The programme, designed and supported by Deloitte, the Public Health Foundation of India and the Post Graduate Institute of Medical Sciences in Haryana, is a supervised, virtual home-care initiative to help people quickly access healthcare for mild to moderate symptoms of COVID-19.
“We have created a playbook and codified this, so we can scale it across the state. We are now going to take this and then implement it in the next district, which is Rohtak,” Renjen said.
In addition to investing Rs 5 crore on the project, Deloitte has deployed a team 25 of its personnel on a pro bono basis.
The multinational has also come up with a plan to do this as a statewide effort. “This is the first time in the country that we have done this. It (the programme) will allow us to address the current Covid wave. It will allow us to address the third wave if that comes about. But if this programme sticks, it can be an opportunity for us to provide primary healthcare in rural communities,” Renjen said in response to a question.
“The real magic here is the integration. For the first time, everything integrated, from the command centre to the telemedicines, virtual health to the home health kits to the tiered hospitals, to the ASHA workers. All of them working together in a coordinated way with the local administration, the deputy commissioner and the superintendent of police,” he said.
Deloitte, he said, has lost about 30 of its employees in India to COVID-19. The programme itself evolved based on Renjen’s personal experience of his mother in Rohtak, who tested positive for the viral disease.
“My mother went through it at home. When I saw that she was sending back to the doctor every day…the daily count for my mother in terms of what is the oximeter reading, what is the pulse reading, what is the temperature, sent by text messages to the doctor…if it can happen to my mother, it can happen to anyone,” he said, reflecting on the genesis of the project that has now hit the ground and is running in Karnal.
There are about 16 lakh people in Karnal, which is predominantly a rural district. There are about approximately 5,500 COVID-19 cases with a positivity rate of over 20 per cent. “These numbers have started coming down, but when we started, that was the case. Our initial assessment with the government of Haryana was that 94 per cent of these patients could be treated at home, five per cent in regular hospitals and one percent in the ICU.
“If you think about it, what it does is if you have a programme, it alleviates the rush for hospital beds,” Renjen said.
The programme has seven aspects, including a command control centre, augmenting the existing call centre capabilities with a COVID-19 hotline, mobilising 200 medical students to provide virtual health services for mild to moderate cases with supervision and deploying ALS ambulances and mobile pharmacies.
It also includes providing medical equipment like oxygen concentrators to a field hospital and launching an awareness campaign on home-care protocols and leveraging community workers (the ASHA network) to support in home care.
“I think we have created a playbook.

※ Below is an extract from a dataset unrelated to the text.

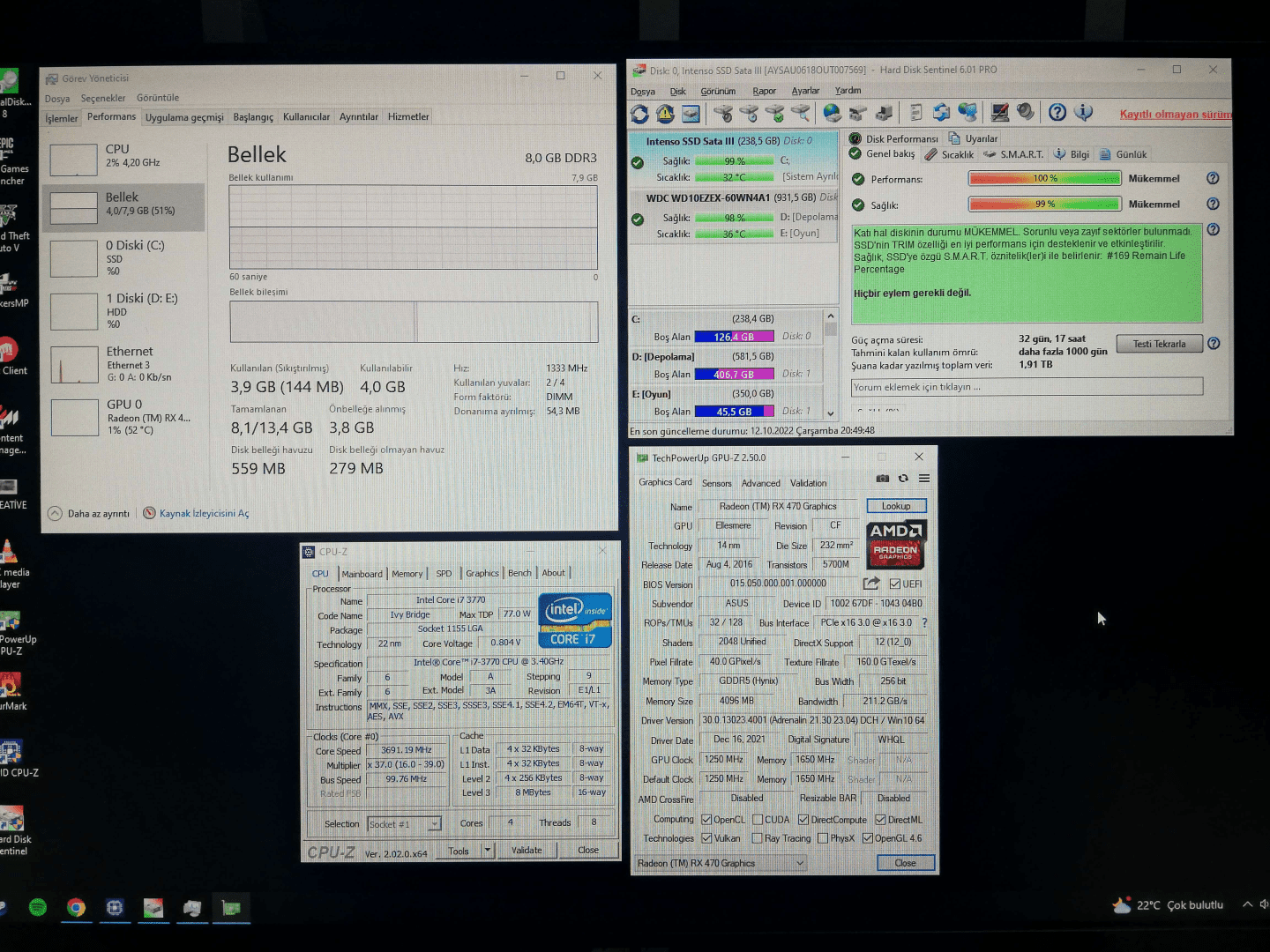1270x952 pixels.
Task: Click the refresh icon in Hard Disk Sentinel toolbar
Action: [639, 114]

We expect that we will get Rohtak done in two weeks. My hope is that we can scale it for the entire state of Haryana,” Renjen said, adding that there have been talks to make it a countrywide project.
“I have talked to other organisations as well, some foundations that are very interested. My hope is that we can, at the least, demonstrate Karnal and Rohtak very quickly and prove that the system can be scaled. Then my hope is we do Haryana and other states,” he said.
This is a unique programme, Renjan said, adding, “It really took the work of Deloitte, working with these medical leaders and the state to come up with this innovative and fit-for-purpose programme.